March 04, 2004

Jail copy editors for the right reasons

The news that copy-editing a paper before it appears in a journal may be a criminal offense if they come from one of the Bad Guy countries (further details here) is perhaps the most astonishing I have encountered in months (despite a ready flow of often astounding news, both on Language Log and elsewhere).

I'm all in favor of sending copy editors to jail; but I think it should be for their actual practices: changing which to that in a bid to impose the (completely mythical) generalization that which is not used in what The Cambridge Grammar calls integrated relatives (the kind without the commas); altering the position of adjuncts in phrases like willing to at least consider it because of a belief in the (again, completely mythical) view that there something called an "infinitive" in English and it should not be "split"; and so on.
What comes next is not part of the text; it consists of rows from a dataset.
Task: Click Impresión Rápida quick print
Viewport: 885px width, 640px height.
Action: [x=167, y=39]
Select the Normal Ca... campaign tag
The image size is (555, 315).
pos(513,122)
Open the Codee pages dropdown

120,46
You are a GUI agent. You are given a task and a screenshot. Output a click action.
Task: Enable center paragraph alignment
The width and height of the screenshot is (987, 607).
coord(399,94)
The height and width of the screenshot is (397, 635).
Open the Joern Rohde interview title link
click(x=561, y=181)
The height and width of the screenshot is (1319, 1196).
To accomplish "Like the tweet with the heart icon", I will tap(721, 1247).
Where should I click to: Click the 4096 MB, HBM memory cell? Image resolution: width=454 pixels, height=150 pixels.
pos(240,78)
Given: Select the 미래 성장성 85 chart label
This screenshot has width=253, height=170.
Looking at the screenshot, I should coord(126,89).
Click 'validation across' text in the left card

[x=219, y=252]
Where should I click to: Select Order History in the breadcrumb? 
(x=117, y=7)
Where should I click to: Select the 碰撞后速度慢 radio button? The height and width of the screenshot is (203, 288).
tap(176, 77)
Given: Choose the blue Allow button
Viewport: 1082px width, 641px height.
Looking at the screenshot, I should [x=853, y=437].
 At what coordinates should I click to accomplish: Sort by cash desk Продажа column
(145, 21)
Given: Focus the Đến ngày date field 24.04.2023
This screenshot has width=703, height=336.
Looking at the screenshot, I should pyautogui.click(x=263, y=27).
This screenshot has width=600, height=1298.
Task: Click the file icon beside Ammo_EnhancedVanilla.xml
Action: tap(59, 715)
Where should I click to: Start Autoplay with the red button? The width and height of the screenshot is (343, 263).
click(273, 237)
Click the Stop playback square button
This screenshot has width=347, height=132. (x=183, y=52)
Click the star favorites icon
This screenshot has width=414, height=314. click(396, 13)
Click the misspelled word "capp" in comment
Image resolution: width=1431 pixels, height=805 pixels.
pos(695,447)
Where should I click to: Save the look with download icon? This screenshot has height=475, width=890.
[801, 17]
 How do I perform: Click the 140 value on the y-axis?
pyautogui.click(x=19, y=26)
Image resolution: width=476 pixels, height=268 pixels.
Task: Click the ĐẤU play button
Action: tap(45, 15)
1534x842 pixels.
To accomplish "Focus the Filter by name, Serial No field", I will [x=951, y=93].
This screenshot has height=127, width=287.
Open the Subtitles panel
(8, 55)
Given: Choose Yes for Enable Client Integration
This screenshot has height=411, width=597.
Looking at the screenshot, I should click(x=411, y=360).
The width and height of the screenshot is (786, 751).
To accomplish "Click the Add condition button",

I've spent too much time struggling (after editorial acceptance) for the right to use grammatical sentences in my own native language, battling against the enforcement of arbitrary cryptogrammatical dogmata. Send these which-hunters and adjunct-shifters to jail for a few months, by all means. Put them in solitary on a bread and water diet. Take away their red pencils. But not because the work they are fiddling with is by an author who happens to have the misfortune to live in Iran.

In fact, if I may extend my scrupulous sense of fairness even to copy editors, some of the changes they make to foreign-originated work will doubtless be to fix genuine errors in English crafted by non-native speakers, and that should count as a service to us, the Anglophone readers, not as a service illegally rendered to agents of a hostile foreign power.